Interpolation Search is an improved search technique over the traditional Binary Search. In Binary Search, we always calculate the middle of the array and compare it with the key. If the key is equal to the middle element then we return; otherwise, we reduce our array to the sub array based on our comparison. But, with Interpolation Search, instead of calculating the middle element, we apply the interpolation formula on our uniformly distributed array/input to calculate the nearest position to the key.
To understand it better let’s consider a scenario where I need to search for the name of my friend “Yatharth” in a dictionary.
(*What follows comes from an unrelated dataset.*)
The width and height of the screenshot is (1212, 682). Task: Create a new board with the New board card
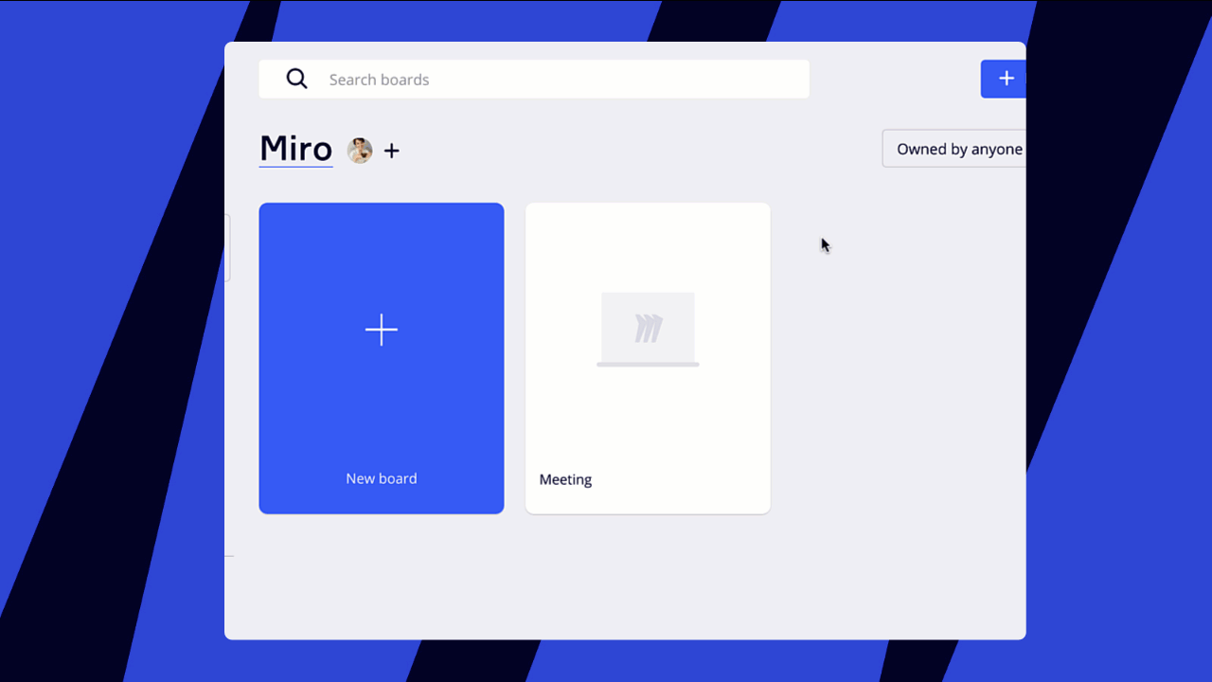pos(381,358)
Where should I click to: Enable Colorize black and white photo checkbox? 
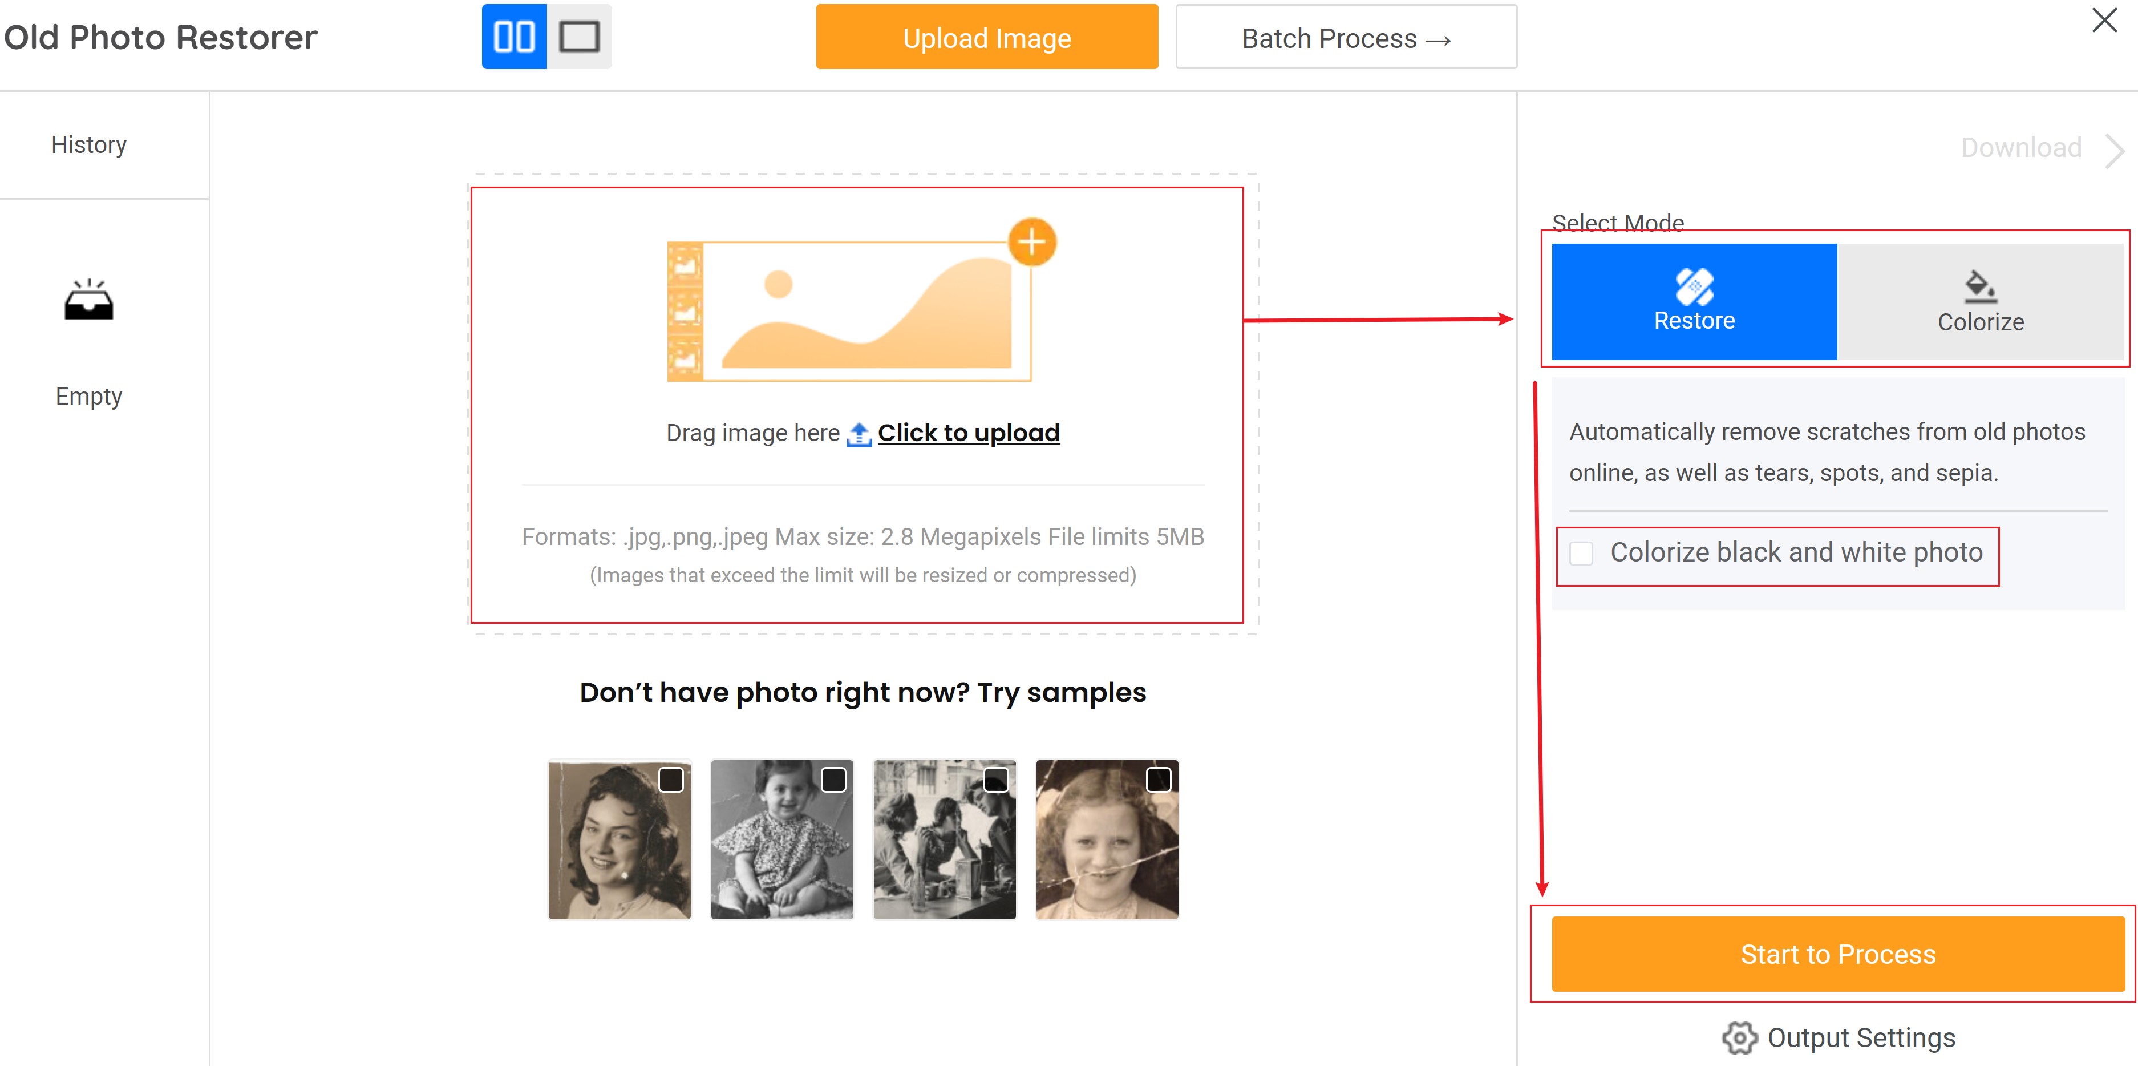pos(1582,554)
Obviously, I would start flipping the pages of the dictionary from the end because I know that this name would be present somewhere closer to the end. That is what our Interpolation search actually does. On the contrary, if I were to use Binary search here, I would flip to the middle of the dictionary and then lexically compare the middle word with my search word and it would take comparatively more time.
Let us dive into it and derive the Interpolation Formula by just using school level maths.
Derivation:
Suppose we have a linear straight line function y = f(x).
Let us consider two points (x1, y1) and (x2, y2) where y1 = f(x1) and y2 = f(x2) ∀ x1 < x2. Let’s place them somewhere randomly on the graph.
Now, consider a point (x,y) on the function f(x) such that x1<=x<=x2.
From the figure, for triangle ABC we have: tan𝛳 = (y2-y1)/(x2-x1)
Similarly for triangle ADE we have: tan𝛳 = (y-y1)/(x-x1)
Equating both the equations, we get our Interpolation Formula:
X = x1 + ((x2 – x1) * (y – y1)) / (y2 – y1)
If we consider our input array as a function f(x) then,
x1 => low and y1 => array[low]
x2 => high and y2 => array[high]
x => pos and y => array[pos] i.e. key
Substituting these values we get,
pos = low + ((high – low) * (key – arr[low])) / (arr[high] – arr[low])
(You might be wondering this is the basic coordinate geometry formula which we have used thousands of times in solving coordinate questions. Yes, that’s it! Complex concepts are based on basic logic.)
Algorithm:
- Step 1: In a loop, calculate the value of pos using the above formula.
- Step 2: If it is a match, return the index of the item, and exit.
- Step 3: If the item is less than the element at position pos, calculate the target position of the left sub-array. Otherwise, calculate the same in the right sub-array.
- Step 4: Repeat until a match is found or the search space reduces to zero.
Implementation:
int interpolationSearch(int* array, int n, int key){
int high = n-1;
int low = 0;
int mid;
while ( (array[high] != array[low]) && (key >= array[low]) && (key <= array[high])) {
mid = low + (int)( ((float)(high-low) / (array[high] – array[low])) * (key – array[low]) );
if(array[mid] == key)
return mid;
else if (array[mid] < key)
low = mid + 1;
else
high = mid – 1;
}
return -1;
}
Complexity:
- Worst-case time complexity: O(N)
- Average case time complexity: O(log log N)
- Best case time complexity: O(1)
- Space complexity: O(1)
- On assuming a uniform distribution of the data on the linear scale used for interpolation, the performance can be shown to be O(log log n)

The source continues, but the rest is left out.